* OBJECTIVE: Convert the lines starting at the beginning of the entries below and ending at the line containing "pos(84,195)" into a Markdown table with the columns No. and Text, one numbered row per line. Leave out blank lines.

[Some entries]
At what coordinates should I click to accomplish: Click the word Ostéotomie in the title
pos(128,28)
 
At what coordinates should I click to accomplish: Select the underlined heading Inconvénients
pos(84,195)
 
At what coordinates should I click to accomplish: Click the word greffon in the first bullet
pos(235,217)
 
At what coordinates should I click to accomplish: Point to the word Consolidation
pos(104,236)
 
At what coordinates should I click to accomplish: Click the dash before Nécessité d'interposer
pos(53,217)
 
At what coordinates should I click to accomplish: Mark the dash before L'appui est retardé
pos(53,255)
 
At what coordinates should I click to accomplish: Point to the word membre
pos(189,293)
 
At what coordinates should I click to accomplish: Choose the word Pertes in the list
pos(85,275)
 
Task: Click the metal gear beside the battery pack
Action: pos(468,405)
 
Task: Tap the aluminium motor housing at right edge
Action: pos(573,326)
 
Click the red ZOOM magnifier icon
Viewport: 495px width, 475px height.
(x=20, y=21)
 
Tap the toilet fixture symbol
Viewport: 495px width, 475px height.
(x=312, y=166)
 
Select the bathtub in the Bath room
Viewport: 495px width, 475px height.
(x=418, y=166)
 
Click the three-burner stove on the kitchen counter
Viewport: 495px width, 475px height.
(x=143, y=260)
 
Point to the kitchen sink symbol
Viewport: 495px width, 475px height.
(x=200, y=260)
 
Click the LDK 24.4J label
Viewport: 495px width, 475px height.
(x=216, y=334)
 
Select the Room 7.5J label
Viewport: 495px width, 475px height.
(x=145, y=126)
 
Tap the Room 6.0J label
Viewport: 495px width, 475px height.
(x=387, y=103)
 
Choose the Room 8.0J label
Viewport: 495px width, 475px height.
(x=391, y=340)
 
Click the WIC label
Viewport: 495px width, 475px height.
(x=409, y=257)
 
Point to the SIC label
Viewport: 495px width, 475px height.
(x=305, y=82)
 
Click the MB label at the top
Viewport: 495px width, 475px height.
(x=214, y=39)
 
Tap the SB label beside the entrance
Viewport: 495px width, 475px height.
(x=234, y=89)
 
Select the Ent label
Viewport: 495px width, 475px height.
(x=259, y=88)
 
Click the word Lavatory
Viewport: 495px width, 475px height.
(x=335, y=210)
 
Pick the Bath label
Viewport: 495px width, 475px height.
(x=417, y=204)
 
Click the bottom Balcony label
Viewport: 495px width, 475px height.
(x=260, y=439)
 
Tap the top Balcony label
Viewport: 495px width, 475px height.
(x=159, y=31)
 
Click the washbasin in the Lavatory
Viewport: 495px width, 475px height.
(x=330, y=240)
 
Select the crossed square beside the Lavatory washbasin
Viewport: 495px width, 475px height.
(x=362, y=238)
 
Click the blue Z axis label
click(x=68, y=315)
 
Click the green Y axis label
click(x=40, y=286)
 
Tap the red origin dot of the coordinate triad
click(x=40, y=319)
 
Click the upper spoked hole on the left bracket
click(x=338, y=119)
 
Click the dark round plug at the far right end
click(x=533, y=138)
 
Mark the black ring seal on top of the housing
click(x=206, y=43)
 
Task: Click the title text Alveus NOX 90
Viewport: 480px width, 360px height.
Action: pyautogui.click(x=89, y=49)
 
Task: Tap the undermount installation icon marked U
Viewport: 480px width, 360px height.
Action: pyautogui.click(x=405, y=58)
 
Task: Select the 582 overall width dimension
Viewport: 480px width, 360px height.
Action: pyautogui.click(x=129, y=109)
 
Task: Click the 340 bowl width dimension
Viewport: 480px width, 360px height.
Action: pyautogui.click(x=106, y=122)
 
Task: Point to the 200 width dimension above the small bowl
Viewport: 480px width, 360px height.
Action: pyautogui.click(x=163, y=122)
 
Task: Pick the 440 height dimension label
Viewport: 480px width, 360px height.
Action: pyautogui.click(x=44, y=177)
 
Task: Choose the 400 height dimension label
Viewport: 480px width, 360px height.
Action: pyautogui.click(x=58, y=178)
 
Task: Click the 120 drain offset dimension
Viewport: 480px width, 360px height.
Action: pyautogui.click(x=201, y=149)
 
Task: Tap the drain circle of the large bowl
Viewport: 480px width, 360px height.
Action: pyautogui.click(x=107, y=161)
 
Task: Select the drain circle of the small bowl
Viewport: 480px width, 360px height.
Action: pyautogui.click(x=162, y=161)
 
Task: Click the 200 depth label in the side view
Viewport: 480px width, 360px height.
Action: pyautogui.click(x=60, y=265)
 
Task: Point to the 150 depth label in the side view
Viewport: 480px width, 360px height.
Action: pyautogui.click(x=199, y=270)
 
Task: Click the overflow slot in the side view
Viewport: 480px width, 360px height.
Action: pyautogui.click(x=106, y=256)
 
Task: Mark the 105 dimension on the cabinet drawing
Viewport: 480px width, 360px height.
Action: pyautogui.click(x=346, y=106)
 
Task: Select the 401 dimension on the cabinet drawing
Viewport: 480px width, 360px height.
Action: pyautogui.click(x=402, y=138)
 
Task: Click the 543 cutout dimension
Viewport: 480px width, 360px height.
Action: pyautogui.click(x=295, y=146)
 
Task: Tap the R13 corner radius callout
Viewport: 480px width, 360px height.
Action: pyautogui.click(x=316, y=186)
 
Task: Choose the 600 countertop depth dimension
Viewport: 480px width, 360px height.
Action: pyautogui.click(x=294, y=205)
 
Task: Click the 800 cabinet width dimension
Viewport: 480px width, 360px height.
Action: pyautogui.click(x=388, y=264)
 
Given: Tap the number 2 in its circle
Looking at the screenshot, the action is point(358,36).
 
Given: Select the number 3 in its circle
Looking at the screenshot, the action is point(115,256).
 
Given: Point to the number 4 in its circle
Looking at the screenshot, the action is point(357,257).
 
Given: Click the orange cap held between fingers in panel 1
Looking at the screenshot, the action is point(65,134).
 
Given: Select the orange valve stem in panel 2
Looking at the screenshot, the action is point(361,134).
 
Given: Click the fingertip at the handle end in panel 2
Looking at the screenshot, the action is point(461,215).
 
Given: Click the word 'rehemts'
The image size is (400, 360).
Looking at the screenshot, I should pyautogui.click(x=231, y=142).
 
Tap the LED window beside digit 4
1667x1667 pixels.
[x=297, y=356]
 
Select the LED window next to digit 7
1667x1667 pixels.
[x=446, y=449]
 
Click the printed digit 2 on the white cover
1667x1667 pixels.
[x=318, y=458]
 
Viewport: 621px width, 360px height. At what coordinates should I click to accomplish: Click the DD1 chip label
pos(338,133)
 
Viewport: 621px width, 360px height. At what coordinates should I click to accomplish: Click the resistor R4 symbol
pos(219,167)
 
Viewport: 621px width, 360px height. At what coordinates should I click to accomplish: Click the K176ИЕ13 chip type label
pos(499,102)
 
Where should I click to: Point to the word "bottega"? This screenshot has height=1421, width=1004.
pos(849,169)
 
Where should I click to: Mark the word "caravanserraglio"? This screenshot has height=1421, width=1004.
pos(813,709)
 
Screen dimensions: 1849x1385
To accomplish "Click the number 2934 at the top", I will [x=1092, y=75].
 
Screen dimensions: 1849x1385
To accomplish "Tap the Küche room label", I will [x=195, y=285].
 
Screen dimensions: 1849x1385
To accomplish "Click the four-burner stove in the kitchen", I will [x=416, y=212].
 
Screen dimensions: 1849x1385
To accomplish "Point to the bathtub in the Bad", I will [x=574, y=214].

* FINISHED ANSWER:
| No. | Text |
|---|---|
| 1 | At what coordinates should I click to accomplish: Click the word Ostéotomie in the title |
| 2 | pos(128,28) |
| 3 | At what coordinates should I click to accomplish: Select the underlined heading Inconvénients |
| 4 | pos(84,195) |